I will say however, that at times the book seems to be directed at a younger audience which is again fair enough since let's face it there's a lot of teenagers who play 40K. Whilst it certainly isn't a high brow intellectual read the "childishness" didn't bother me too much. There are times when the banter between the Space Wolves seems a bit unnecessary but I think it's important to remember that throughout all three books Ragnar is still a Blood Claw. Those guys are meant to be immature, battle hungry, moody and volatile as they struggle to get to grips with the changes going on in their bodies - kind of like teenagers!
The internal monologue can get a little tiresome at times. In nearly every situation Ragnar seems to be the ultimate pessimist. I know this is a device by the author to point out the enormity of the situations but it comes across as stating the obvious and puts the brakes on at times. When Ragnar isn't being all doom and gloom he's thinking he can take on the world which again is fine as part of the Blood Claw process.
The action in these books is, for the most part, well written. There are words and terms that seem to get overused but then I suppose it's difficult to come up with enough metaphors for the way in which someone's head gets split open. The writing conveys a good sense of pace and there are times when you genuninely wonder how they're going to get out of it. In the end you know he's going to survive because the whole story is written in flashback form where Ragnar is remembering how he got to where he is today as a Wolf Lord.

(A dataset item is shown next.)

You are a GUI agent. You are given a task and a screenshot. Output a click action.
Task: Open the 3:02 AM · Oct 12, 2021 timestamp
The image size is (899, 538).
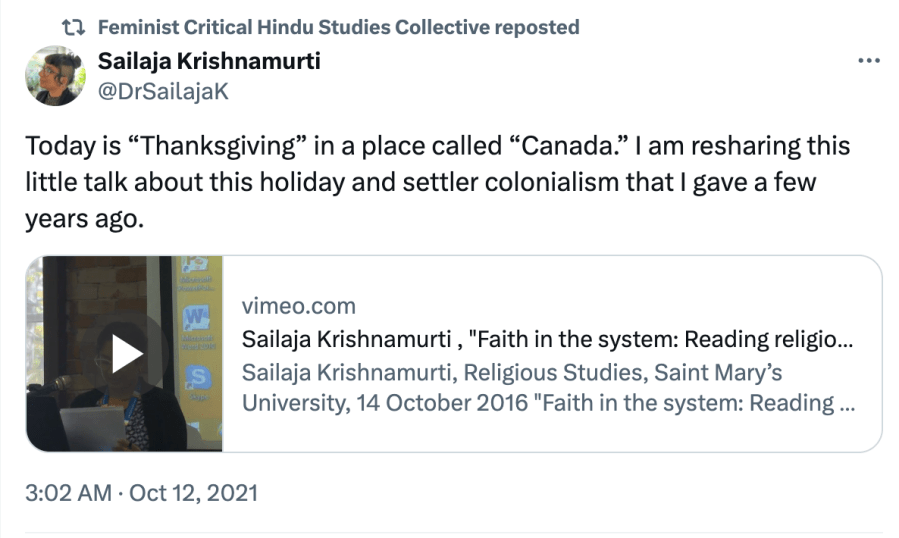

The main thing I like about the book wasn't really the main plot itself but rather learning about the background of the Space Wolves. There's that little bit of fluff in the codex but otherwise we don't get told all that much and I can't say I've read it all anyway. There were things I'd never thought about like why Space Wolves tend to avoid wearing their helments and the hierarchy within each great company. In addition I'd never really considered the role that wolf priests, iron priests and rune priests take outside of a battle setting.
There's a good few days reading here and for the most part it's enjoyable. It's definitely made me want to buy the second omnibus and read some of the Horus Heresy books. I think as long as you aren't expecting a literary masterpiece and you go into it open minded then you'll enjoy the Space Wolves Omnibus. It's cemented my love of the chapter and inspired me to get cracking painting the models that I've got, particularly Ragnar!
Overall I'd give it a 7/10. Enjoyable to read for the most part but there's excessive description at some points. Clearly aimed at a slightly younger audience but it doesn't detract too much from the action.